Terakhir, Alvan. Sejauh ini, terlihat bahwa dia suka musik, membuat lagu, dan mahir bermain alat musik seperti piano dan gitar. Selain itu, dia pandai memasak, menyukai olahraga basket, dan menjadi bagian inti tim basket sekolah. Hubungan mereka bertujuh memang sangat kuat, tak heran jika banyak orang iri pada pertemanan mereka. Di sini, mereka selalu menghargai perbedaan dan lebih mengutamakan kenyamanan. Tidak heran banyak yang ingin bergabung dengan mereka.

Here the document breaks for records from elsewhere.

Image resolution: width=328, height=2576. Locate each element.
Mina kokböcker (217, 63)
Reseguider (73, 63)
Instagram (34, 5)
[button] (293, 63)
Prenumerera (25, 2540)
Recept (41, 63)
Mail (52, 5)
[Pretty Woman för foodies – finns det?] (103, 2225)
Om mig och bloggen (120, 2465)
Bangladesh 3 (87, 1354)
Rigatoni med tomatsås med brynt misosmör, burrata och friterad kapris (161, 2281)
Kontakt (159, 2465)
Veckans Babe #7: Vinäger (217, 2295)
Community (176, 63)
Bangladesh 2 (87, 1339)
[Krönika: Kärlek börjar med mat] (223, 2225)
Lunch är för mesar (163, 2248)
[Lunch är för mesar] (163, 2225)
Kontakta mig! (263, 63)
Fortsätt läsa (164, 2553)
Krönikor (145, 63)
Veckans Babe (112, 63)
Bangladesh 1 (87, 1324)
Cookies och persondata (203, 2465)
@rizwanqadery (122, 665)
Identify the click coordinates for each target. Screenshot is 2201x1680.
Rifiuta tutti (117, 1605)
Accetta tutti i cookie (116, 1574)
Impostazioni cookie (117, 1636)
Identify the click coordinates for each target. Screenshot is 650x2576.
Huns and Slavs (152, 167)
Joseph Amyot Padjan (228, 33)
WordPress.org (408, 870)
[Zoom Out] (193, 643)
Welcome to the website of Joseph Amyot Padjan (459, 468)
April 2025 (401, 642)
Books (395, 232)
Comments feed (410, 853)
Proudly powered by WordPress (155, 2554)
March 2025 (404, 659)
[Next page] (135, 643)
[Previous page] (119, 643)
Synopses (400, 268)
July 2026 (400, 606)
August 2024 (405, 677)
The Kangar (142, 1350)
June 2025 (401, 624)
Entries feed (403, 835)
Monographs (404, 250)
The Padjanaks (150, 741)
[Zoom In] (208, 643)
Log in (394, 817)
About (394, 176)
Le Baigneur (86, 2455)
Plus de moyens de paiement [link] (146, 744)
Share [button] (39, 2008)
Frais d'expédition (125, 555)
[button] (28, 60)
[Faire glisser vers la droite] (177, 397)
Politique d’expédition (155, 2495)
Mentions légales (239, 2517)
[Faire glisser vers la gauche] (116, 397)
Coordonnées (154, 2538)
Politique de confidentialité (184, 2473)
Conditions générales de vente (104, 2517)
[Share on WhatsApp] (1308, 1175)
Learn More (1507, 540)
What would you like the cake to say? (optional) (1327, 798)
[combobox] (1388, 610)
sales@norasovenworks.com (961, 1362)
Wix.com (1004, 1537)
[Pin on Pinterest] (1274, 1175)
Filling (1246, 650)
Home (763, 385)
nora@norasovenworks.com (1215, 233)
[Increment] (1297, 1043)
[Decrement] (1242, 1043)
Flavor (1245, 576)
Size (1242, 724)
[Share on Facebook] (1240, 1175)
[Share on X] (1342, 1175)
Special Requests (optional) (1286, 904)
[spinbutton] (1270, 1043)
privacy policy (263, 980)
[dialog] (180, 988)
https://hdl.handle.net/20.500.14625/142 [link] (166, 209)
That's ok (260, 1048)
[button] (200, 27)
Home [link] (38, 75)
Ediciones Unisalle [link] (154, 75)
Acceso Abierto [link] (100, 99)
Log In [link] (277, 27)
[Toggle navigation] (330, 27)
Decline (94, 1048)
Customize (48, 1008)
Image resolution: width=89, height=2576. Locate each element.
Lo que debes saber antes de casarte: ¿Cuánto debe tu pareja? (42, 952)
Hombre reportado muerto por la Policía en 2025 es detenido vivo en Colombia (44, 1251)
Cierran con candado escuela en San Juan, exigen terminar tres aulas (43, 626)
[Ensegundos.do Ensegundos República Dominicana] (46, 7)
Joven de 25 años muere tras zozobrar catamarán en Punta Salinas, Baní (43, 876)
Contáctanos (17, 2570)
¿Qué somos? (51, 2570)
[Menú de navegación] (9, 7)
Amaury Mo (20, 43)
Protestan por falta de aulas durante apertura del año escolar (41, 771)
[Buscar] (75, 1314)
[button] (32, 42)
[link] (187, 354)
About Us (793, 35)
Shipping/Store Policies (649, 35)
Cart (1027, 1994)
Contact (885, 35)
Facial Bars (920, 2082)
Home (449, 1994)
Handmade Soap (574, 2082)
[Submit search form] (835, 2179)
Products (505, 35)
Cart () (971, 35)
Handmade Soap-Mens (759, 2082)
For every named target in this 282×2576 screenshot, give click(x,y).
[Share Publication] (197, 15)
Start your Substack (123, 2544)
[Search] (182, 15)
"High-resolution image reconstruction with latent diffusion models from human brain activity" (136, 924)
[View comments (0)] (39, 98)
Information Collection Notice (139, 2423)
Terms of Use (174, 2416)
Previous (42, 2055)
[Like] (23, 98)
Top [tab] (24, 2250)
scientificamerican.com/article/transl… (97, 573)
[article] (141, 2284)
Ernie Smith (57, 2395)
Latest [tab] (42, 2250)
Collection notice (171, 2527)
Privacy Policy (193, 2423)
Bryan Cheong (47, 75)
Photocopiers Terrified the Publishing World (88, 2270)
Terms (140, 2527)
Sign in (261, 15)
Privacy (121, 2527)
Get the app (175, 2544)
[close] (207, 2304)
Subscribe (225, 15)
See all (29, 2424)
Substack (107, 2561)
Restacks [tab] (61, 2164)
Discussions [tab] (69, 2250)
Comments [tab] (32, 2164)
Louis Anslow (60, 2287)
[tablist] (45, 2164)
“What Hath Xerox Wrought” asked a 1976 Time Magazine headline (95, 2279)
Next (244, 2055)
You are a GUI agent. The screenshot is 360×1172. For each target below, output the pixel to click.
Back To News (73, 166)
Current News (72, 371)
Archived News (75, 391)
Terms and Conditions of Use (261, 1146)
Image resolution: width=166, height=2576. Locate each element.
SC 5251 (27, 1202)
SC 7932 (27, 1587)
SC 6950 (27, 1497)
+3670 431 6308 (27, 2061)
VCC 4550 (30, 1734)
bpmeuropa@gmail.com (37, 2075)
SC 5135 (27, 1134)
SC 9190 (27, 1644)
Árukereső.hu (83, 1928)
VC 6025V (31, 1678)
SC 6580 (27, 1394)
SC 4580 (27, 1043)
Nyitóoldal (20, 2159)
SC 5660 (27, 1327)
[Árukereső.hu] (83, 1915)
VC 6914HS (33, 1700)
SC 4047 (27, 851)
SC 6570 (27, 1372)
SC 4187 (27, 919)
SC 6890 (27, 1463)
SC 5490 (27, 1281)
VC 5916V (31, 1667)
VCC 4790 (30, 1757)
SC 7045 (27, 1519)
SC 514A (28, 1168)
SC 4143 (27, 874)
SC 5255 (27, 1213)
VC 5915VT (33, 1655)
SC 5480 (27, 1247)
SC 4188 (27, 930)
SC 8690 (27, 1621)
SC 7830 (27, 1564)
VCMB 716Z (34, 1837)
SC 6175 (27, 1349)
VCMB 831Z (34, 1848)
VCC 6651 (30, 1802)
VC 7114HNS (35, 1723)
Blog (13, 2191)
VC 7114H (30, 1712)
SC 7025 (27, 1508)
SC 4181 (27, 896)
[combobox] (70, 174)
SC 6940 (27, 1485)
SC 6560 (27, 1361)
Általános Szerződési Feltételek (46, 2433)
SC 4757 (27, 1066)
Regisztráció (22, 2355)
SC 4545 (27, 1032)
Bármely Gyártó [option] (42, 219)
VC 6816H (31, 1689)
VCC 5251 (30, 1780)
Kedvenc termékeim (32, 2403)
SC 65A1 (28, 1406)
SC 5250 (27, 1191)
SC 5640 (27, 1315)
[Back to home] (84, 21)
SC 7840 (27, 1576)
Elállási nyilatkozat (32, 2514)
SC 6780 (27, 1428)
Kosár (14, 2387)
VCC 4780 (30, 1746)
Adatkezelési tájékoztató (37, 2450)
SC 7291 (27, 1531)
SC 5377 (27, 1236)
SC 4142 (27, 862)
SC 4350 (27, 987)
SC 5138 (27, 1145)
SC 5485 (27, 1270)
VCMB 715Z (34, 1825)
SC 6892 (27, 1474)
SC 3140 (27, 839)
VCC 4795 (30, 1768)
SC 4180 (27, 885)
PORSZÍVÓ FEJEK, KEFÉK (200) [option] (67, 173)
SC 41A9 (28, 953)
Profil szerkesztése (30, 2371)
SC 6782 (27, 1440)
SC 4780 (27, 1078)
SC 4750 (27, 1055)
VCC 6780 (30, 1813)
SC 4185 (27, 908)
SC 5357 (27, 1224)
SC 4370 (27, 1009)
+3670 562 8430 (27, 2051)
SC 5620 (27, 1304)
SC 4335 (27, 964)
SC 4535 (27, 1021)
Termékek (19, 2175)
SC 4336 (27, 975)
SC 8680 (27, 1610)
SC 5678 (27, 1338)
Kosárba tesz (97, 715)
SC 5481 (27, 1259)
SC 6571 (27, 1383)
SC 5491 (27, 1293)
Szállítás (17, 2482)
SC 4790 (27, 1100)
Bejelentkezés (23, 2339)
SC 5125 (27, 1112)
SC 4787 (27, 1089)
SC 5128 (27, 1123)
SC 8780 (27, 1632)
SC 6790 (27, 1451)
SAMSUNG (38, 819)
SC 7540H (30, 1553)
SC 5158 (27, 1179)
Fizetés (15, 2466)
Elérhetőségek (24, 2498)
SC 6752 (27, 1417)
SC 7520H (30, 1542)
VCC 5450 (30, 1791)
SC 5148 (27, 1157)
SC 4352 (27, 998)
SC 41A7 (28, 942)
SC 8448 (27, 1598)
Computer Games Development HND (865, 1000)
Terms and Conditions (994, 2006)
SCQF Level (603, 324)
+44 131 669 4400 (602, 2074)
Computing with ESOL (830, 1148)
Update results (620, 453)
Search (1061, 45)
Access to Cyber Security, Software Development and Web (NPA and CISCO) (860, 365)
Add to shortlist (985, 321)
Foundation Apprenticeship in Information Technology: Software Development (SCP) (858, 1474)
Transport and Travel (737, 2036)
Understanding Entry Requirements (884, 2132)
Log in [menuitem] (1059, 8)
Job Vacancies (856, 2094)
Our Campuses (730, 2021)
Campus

Aku terhenyak dari lamunan ketika mendengar panggilan dari Liam; ternyata, sejak tadi Liam memanggilku. Akan tetapi, aku terlalu asik dengan pikiranku sendiri.

"Auva," panggil Liam.

"Eh, kenapa, Yam?" tanyaku.

"Ngelamunin apa, lo?" Alvan berbicara sambil menatapku, dan dia meletakkan ponselnya di atas meja.

Aku menggeleng, "Enggak, cuma mikir aja gimana cara dapetin Yoongi." Setelah aku mengucapkan hal tersebut, Alvan menatapku secara datar.

"Ribut, ribut, ayo, gua suka keributan," ujar Evan dengan semangat. Dia memang kompor.

Sementara itu, Naka tertawa sambil bertepuk tangan, "Yok, bisa yok ribut."

"Sebagus apa sih Yoongi?" kata Alvan sambil melipat tangannya di depan dada.

Aku menopang dagu menggunakan satu tangan, lalu melirik sekitar sambil mengetuk meja menggunakan jari. Aku tahu Gisel menatap benci padaku, tetapi aku tidak tahu mengapa dia melihat aku seperti itu.